Klarna CEO Siemiatkowski says buy now, pay later is used by shoppers who otherwise avoid credit
Credit: AP Illustration/Peter Hamlin

Sebastian Siemiatkowski is a co-founder and CEO of Klarna, the Sweden-based company that's one of the world's biggest providers of buy now, pay later services to customers. Klarna started off in Europe and entered the U.S. market in 2015.

Buy now, pay later has become an increasingly popular option for consumers for purchases: its usage is up 10-fold since the pandemic and U.S. regulators see it as potentially a more sustainable way for borrowers to pay for purchases instead of using credit cards.

Siemiatkowski spoke to the AP about how popular buy now, pay later has gotten since the pandemic, why consumers are choosing it and how the company is using in how it hires. This interview has been edited for length and clarity.

Q: You operated in Europe for several years before coming to the U.S. What made you come here?

A: As we were considering coming to the US, we identified that there was a fairly large group of U.S. consumers that they called self-aware avoiders, people had been burned by the bad practices of . We found there is a fairly big audience that is preferring to use debit but occasionally want to use credit on single occasions and where buy now pay later, you know, fits them really well.

Q: How are merchants adapting to buy now, pay later as an option?

A: Merchants are getting access to customers that they may not have had access to before, through the option of getting interest-free credit. So these are seeing higher order value and more spending. Roughly 20% of the volume for Klarna is now coming through our own app, but it allows the merchants to keep operating their own websites, so they can control how they present their items, how they are produced.

Q: How's the health of the consumer?

A: While buy now, pay later is growing as a payment method, I've been talking to retailers and the overarching numbers have been slightly more difficult for retailers than last year. We saw on Black Friday that sales were driven, by a large degree, by discounting. So, it's a bit of a tougher macroeconomic environment climate we are looking at.

### Extracted records
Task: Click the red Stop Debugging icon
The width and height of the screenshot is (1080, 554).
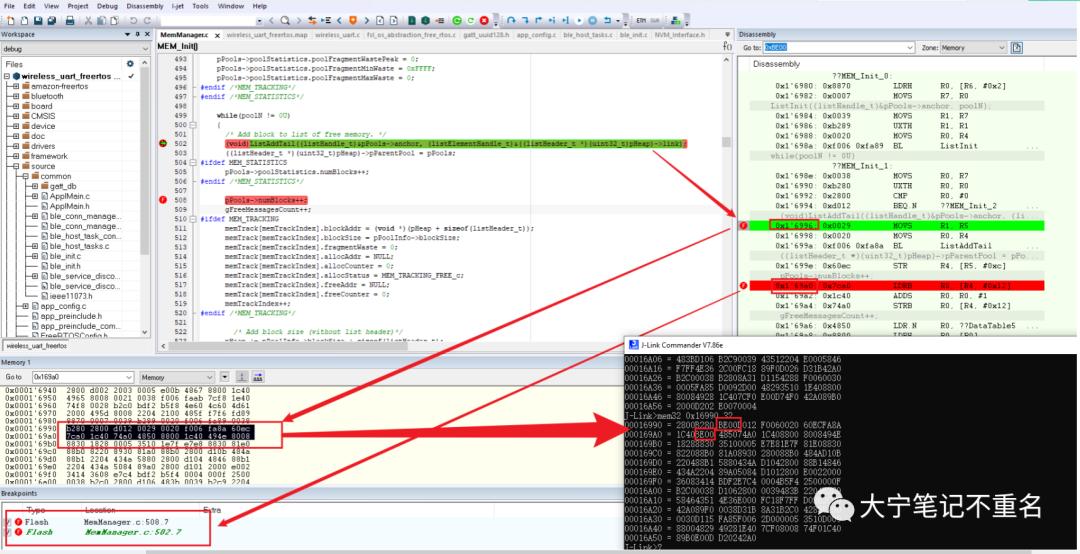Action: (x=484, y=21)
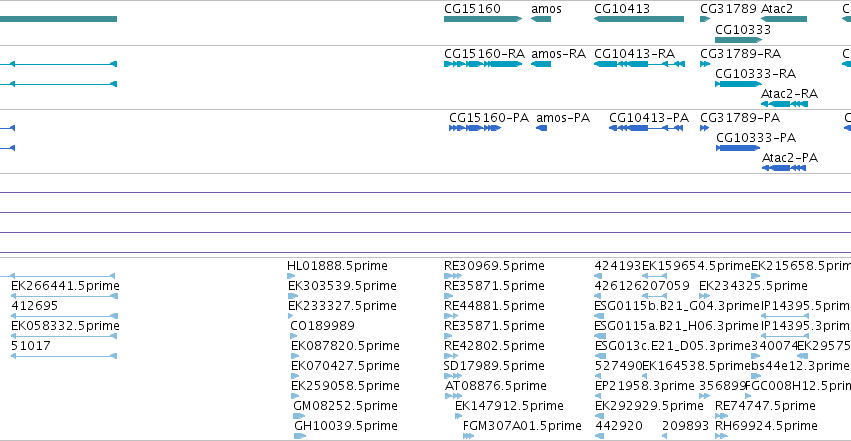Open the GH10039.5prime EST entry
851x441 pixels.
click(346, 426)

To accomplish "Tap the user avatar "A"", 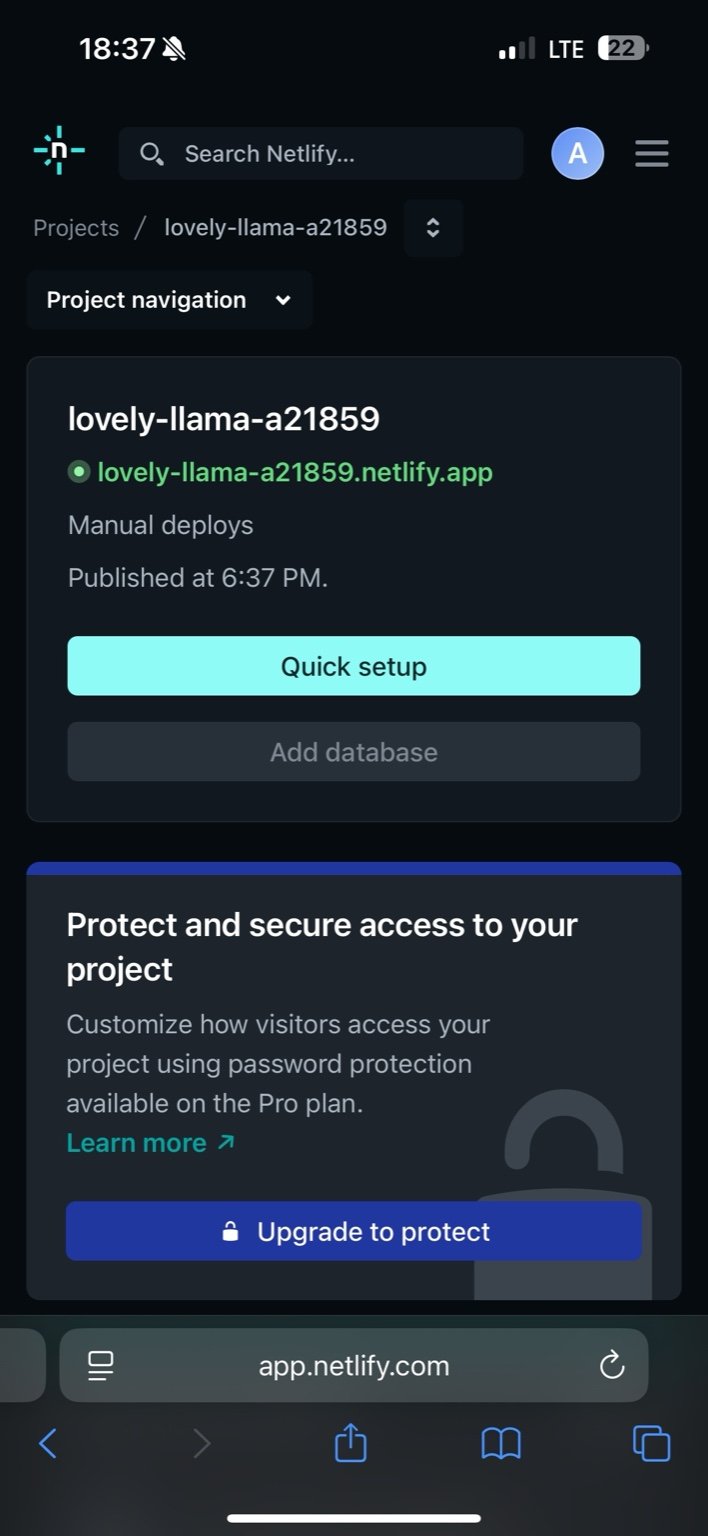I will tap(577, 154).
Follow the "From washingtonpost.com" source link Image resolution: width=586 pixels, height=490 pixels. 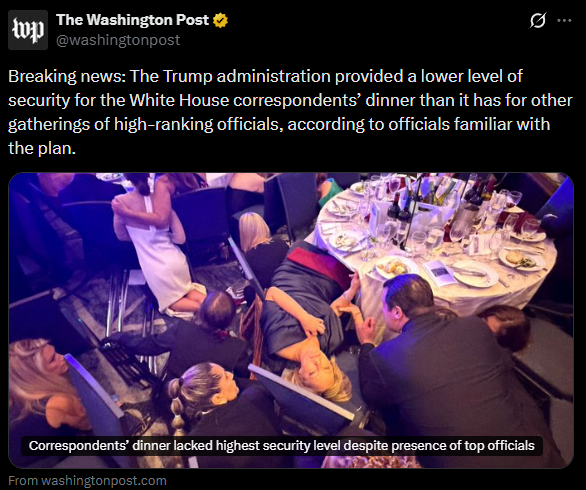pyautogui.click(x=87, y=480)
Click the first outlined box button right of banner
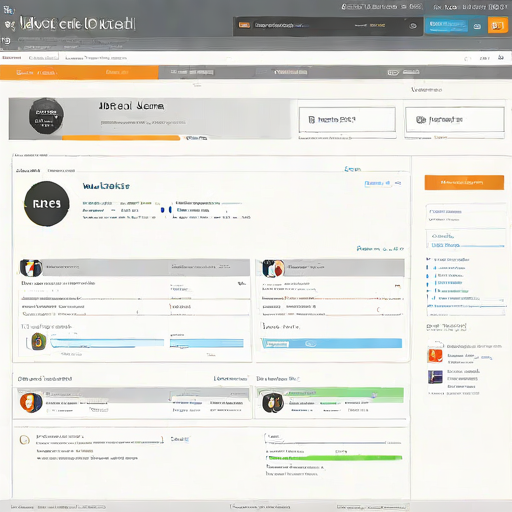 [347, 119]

### Exercise
Answer these questions from the Klarna interview:
(a) In what year did Klarna enter the U.S. market?
(b) Roughly what share of Klarna's volume now comes through its own app?
(c) According to Siemiatkowski, what drove Black Friday sales to a large degree?

### Answer
(a) 2015.
(b) Roughly 20%.
(c) Discounting.